Me acerqué, tomando la espada con ambas manos por encima de mi cabeza, y azoté un golpe certero, tan violento, que traspasó la gruesa piel escamosa de la feroz serpiente alada, hasta clavar el filo de la hoja con el duro suelo. El dragón lanzó un alarido que me hirió los oídos. No puedo negar que aquello me heló la sangre. Sin saber qué más hacer, corrí hasta mi celda y tomé los grilletes y la venda que me habían aprisionado, pero que esta vez servirían para contener al dragón.
Cuando regresé, me alegró encontrarme con que mi espada se había clavado tan fuertemente en el suelo que el dragón no lograba escapar, por más fuerza que pusiera. Eso me ayudó a someter a la bestia hasta hacerle lo mismo que se había hecho conmigo. Triunfante, grité de alegría, vociferando el nombre de la doncella que acababa de salvar.
–¡Isabela! ¡Venid a ved que vuestro caballero os ha salvado! –le grité, recordando por fin su glorioso nombre. Al verla entrar, alcance a distinguir el horror que poco a poco le trastornaba el rostro hasta contorsionárselo en expresiones horripilantes. Isabela aulló grotescamente, desesperada, aleteando con los brazos como si no supiera cómo reaccionar.

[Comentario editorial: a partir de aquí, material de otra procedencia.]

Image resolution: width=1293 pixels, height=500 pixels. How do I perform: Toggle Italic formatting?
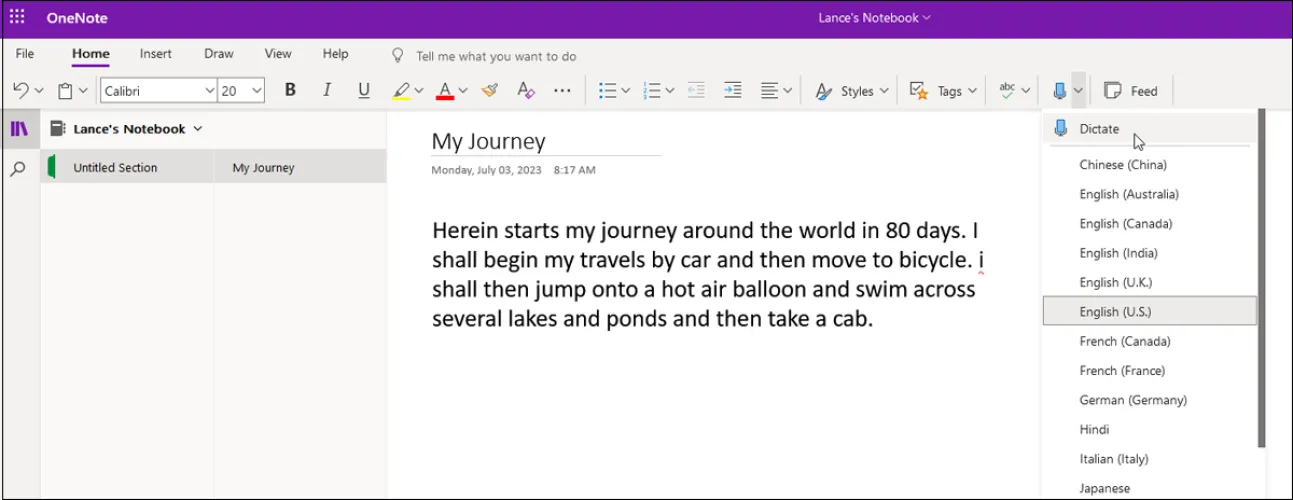pos(327,91)
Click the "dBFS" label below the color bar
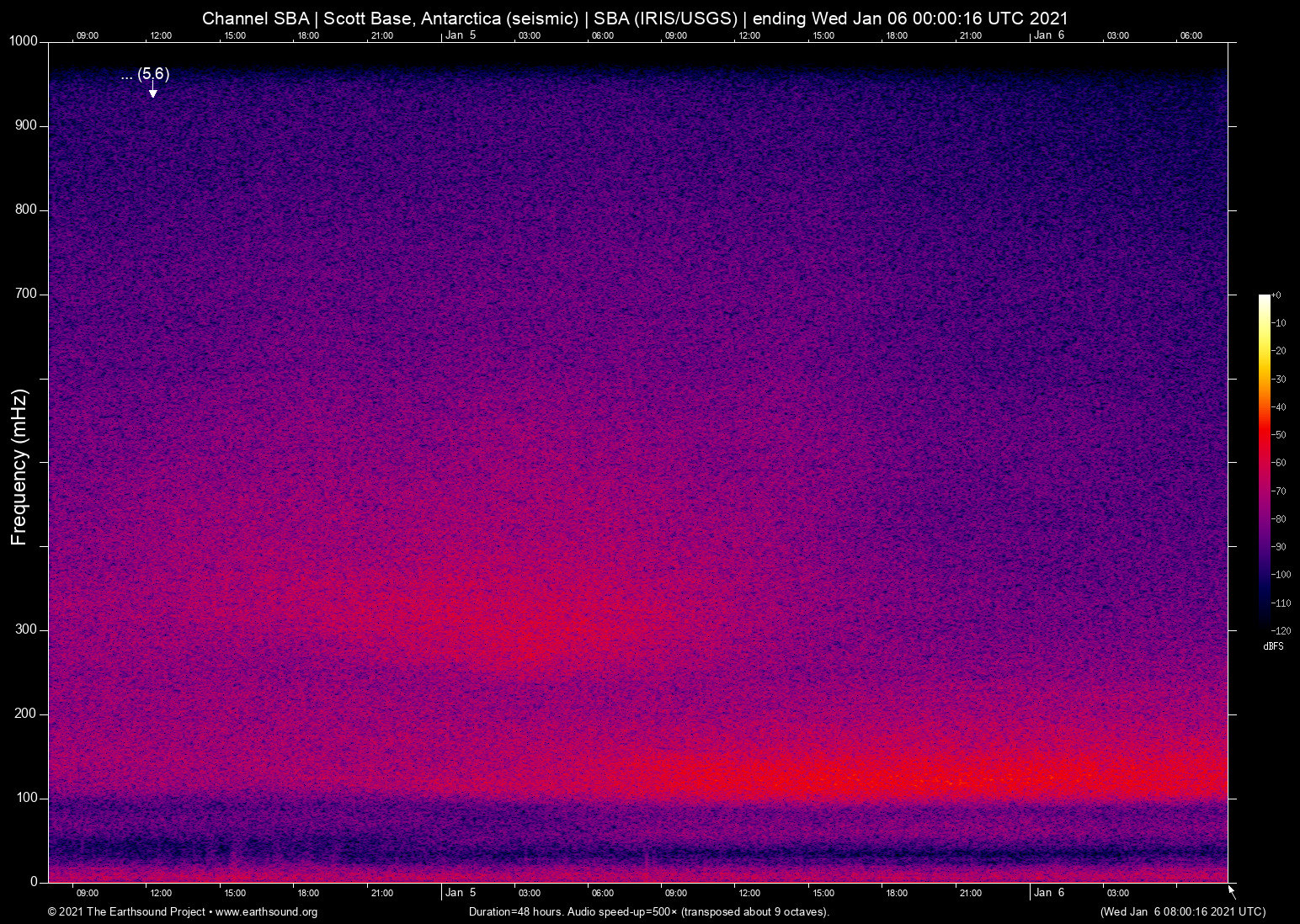Image resolution: width=1300 pixels, height=924 pixels. click(x=1273, y=646)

Confundido, vi cómo la mujer a quien yo acababa de salvar corría a socorrer a su captor, en vez de entregarse a mis brazos. Cuando sus manos forcejeaban con la espada que yo mismo clavé en el dragón, una nueva oleada de furia me recorrió la columna, de modo que no pude contenerme más.
Tomé la espada y con mi inconmensurable fuerza, la desenterré de la moribunda fiera. La damisela comprendió que yo me había dado cuenta de que en realidad ella no era presa del dragón, sino su amante.
¿Cómo pude ser tan ciego?, me pregunté. Mi misión era una farsa, orquestada por las caóticas fuerzas del destino. Nada tenía sentido, todo era confuso y doloroso. La mirada asustada de la mujer lograba hacerme enojar aún más.
No me di cuenta de que le había rebanado el cuello de cuajo hasta que vi la sangre chorreando a borbotones, como una violenta fuente escarlata. Un lago carmesí me encharcaba los pies descalzos, y fue entonces que logré sentir el calor de mi crimen. Pasé de la ira estruendosa al tierno arrepentimiento. Me conmovió la inexpresiva mirada del cuerpo sin alma de Isabel, arrumbada en el piso, como un monumento a mi arrebato ilógico.
Pero antes de que pudiera siquiera acercarme a ella, el endemoniado dragón escupió los grilletes y el vendaje, liberándose del precario encarcelamiento que yo le había impuesto. Intentó asirme por el cuello, pero yo fui más rápido, y me apuré hasta encontrar la salida de aquel castillo de locura.
Corrí por horas hasta alejarme lo suficiente para no tener que preocuparme con ser alcanzado por la herida bestia. Fue hasta que me detuve, y que el corazón se me volcaba del pecho, que pude reflexionar en todo lo que había pasado.
¿Un caballero asesino? Aquello es indigno de mí y de la Santísima Orden de la Rosacruz a la que pertenezco. ¡Qué vergonzoso un amor tan grande que logró derribar a un dragón, pero tan débil que le costó la vida a una pobre mujer!
Le mezcla de autocompasión, pena y odio, sirvieron como un crisol para terminar de fundir mis memorias.
Al final de todo, ¿sería justo permitirle a la rosa más pura vivir a la merced de la injusticia?
¿Qué mejor para redimirme y recuperar mi honor de caballero que erradicando el dolor de este mundo?”